----- Excerpt provided -----

This sequence of events seems almost too familiar, as though it could apply to anyone of a dozen killers to capture the world’s attention throughout the late twentieth and early twenty-first centuries. This particular story, however, belongs to a case predating the likes of media sensation Jeffrey Dahmer by almost a century, and represents Australia’s first real public trial by media. It is the story of infamous bigamist, con artist, serial murderer, one-time Rockhampton resident, and Jack the Ripper suspect: Frederick Bailey Deeming.
Hanging a New Type of Celebrity
On the twenty-first of May,
Frederick Deeming passed away;
On the scaffold he did say --
Ta ra da boom di ay!
Ta ra da boom di ay!
This is a happy day,
An East End holiday,
The Ripper's gone away.
(Popular folk song, circa 1892)
The world’s preoccupation with serial killers and their unconscionable acts seems like a distinctly modern phenomenon. Our society’s addiction to the sordid details of their crimes, and the twisted psychology which underpins their actions, is one which seems inexorably tied to the flash and pomp of the modern media and their up-to-the-minute coverage of humanity’s darkest moments. Even the term ‘serial killer’ itself did not enter the public consciousness until it was coined in the 1970s by FBI profiler Robert Ressler after a movie industry term, comparing the repetitious acts of a certain breed of deranged mass murderers to the ‘serial adventures’ of early Hollywood.

-----

**Your goal**
Carry on the piece about Frederick Bailey Deeming from its last sentence. You can leave the records aside.

----- Record excerpts -----

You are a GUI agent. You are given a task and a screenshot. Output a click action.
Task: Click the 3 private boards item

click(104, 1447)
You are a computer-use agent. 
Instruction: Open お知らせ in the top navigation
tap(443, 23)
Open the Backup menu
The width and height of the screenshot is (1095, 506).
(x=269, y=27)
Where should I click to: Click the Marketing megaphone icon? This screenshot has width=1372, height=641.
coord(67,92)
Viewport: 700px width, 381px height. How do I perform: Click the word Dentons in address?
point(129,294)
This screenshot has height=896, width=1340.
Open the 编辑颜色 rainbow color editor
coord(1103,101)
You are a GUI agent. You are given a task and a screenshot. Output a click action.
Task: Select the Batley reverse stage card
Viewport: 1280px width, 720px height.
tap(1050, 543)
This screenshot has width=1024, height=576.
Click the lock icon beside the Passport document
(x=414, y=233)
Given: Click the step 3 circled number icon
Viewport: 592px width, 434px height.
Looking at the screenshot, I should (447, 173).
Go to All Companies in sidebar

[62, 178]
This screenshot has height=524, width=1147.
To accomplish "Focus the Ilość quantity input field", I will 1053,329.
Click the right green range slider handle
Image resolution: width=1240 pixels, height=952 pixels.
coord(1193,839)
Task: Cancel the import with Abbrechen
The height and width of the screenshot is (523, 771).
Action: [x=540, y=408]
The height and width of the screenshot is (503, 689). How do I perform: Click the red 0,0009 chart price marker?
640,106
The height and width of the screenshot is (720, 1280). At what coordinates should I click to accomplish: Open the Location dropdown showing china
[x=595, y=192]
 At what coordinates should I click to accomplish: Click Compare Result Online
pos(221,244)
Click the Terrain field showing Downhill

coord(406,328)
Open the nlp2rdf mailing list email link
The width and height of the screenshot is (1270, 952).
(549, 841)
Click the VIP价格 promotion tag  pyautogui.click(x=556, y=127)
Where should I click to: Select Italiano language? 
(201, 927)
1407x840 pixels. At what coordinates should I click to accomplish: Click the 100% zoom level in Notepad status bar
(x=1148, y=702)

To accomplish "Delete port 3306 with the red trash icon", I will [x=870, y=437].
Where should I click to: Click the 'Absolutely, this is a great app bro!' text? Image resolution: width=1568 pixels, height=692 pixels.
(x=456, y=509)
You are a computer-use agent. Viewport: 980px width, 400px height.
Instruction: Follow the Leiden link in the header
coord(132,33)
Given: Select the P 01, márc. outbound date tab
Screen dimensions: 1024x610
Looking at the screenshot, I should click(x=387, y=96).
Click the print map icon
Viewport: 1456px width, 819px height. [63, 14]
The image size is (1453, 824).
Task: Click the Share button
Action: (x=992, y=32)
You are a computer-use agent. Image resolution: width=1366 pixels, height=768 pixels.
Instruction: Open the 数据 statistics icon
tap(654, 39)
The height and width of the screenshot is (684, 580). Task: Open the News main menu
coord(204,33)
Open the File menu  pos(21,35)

-----

**Response**
Whilst the golden age of the serial murderer may not come fully into its own until the late twentieth century, when satellite television coverage and a burgeoning world wide web meant that audiences the world over could keep up with the details ongoing trials and investigations as they happened, the pre-digital world was certainly not devoid of these kind of slayings nor the warped neuro-pathology which continues to drive them. Moreover, whilst contemporary media outlets may have perfected the art of turning a perverted killer into an instant celebrity, even that particular penchant of the public press can trace its roots to much earlier cases and far simpler times.
At seven o’clock on the morning of Monday 23rd May 1892, Frederick Bailey Deeming was roused from his final night of slumber. Despite the assertions of a popular folk song which began to circulate following his execution, the hangings at the Old Melbourne Gaol were always scheduled to occur at 10 o’clock on a Monday morning, and not even the condemned man’s newfound fame would vary that schedule.
Meanwhile, outside the Gaol’s imposing stone walls, a record breaking crowd was already beginning to fill the streets. Driven by a potent mixture of curiosity, revulsion and macabre fascination, a good portion of greater Melbourne was drawn out of their homes into the pre-dawn chill of a late autumn morning. Whilst only a select few witnesses and officials would actually gain entry into the Gaol’s courtyard where the gallows stood, and watch Deeming hang with their own eyes, thousands would gather outside eager to hear even the faintest whispers about the details of his execution, perhaps even to catch the briefest glimpse of his lifeless body as it was taken out for burial.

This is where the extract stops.